(AIM OF THE EXERCISE):
From the line below containing "Where should I" to the final line, print each line exactly as written. No pictures belong in the copy.

(DATA):
***

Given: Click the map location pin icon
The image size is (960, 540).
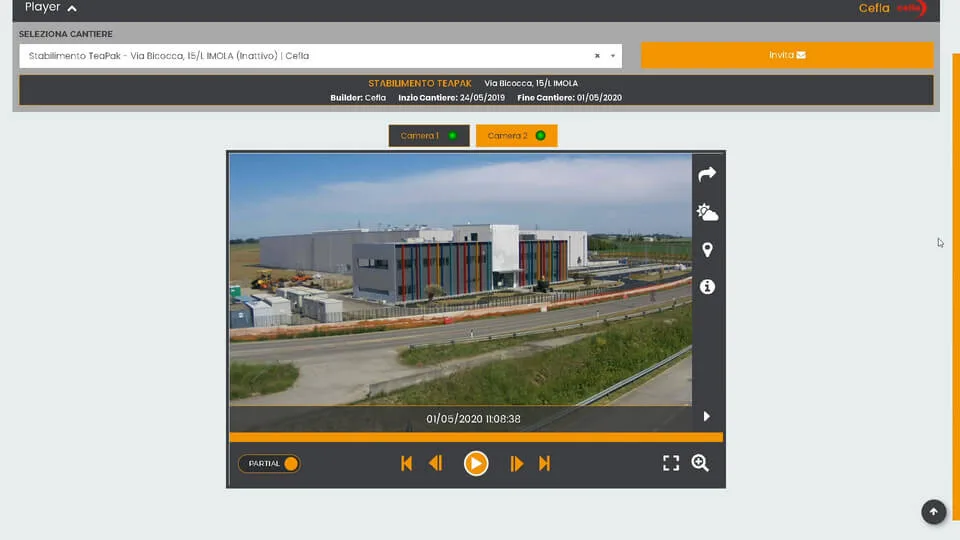Looking at the screenshot, I should click(x=707, y=250).
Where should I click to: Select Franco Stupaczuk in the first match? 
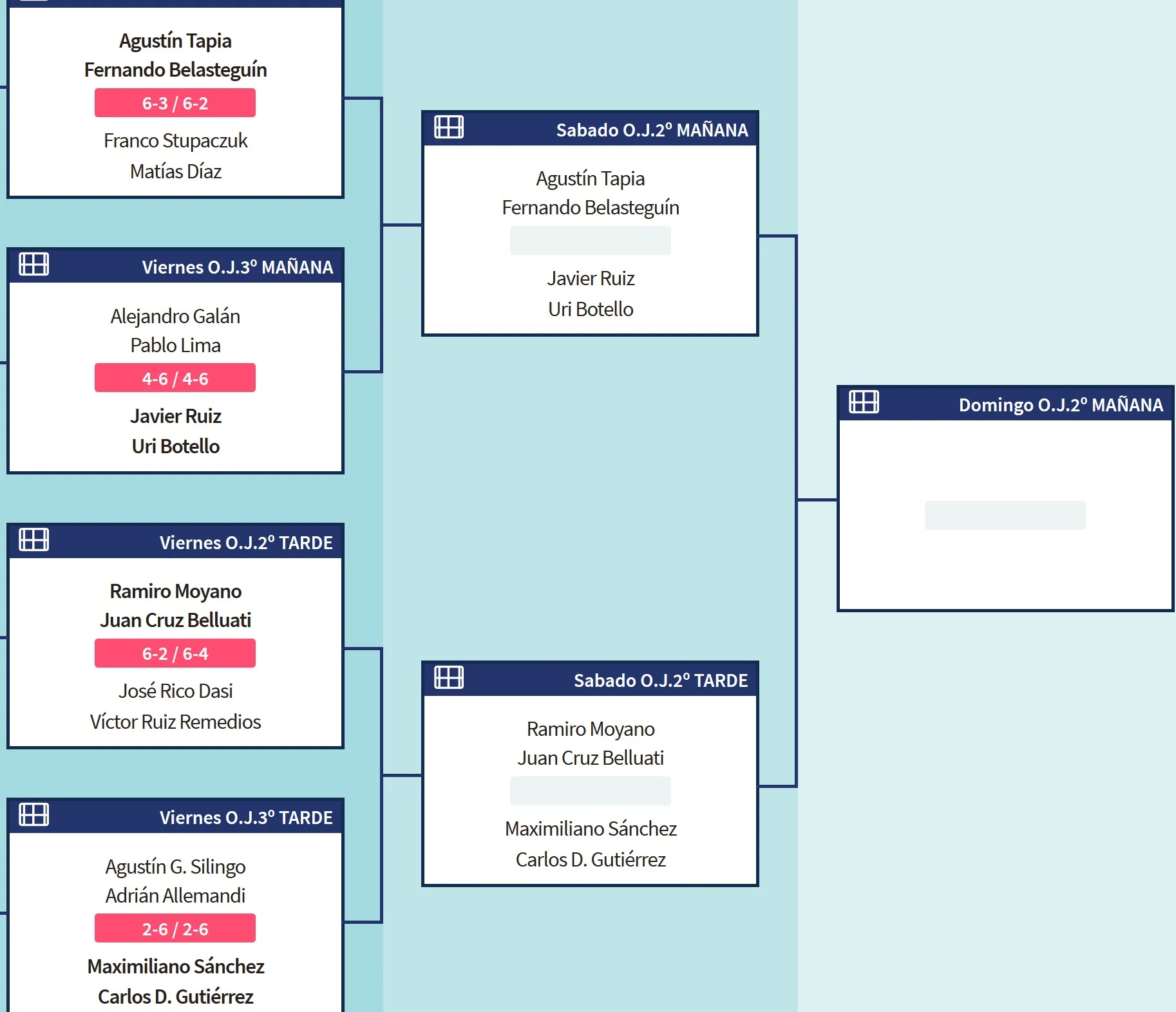pyautogui.click(x=175, y=140)
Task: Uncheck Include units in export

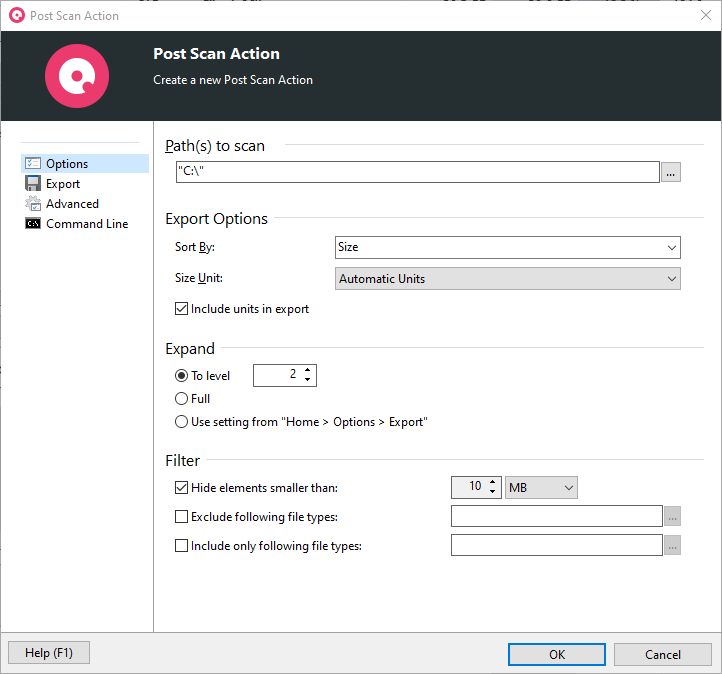Action: 182,310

***

(COMPLETED TASK):
Where should I click to: Select Franco Stupaczuk in the first match? 
pyautogui.click(x=175, y=140)
Task: Uncheck Include units in export

Action: 182,310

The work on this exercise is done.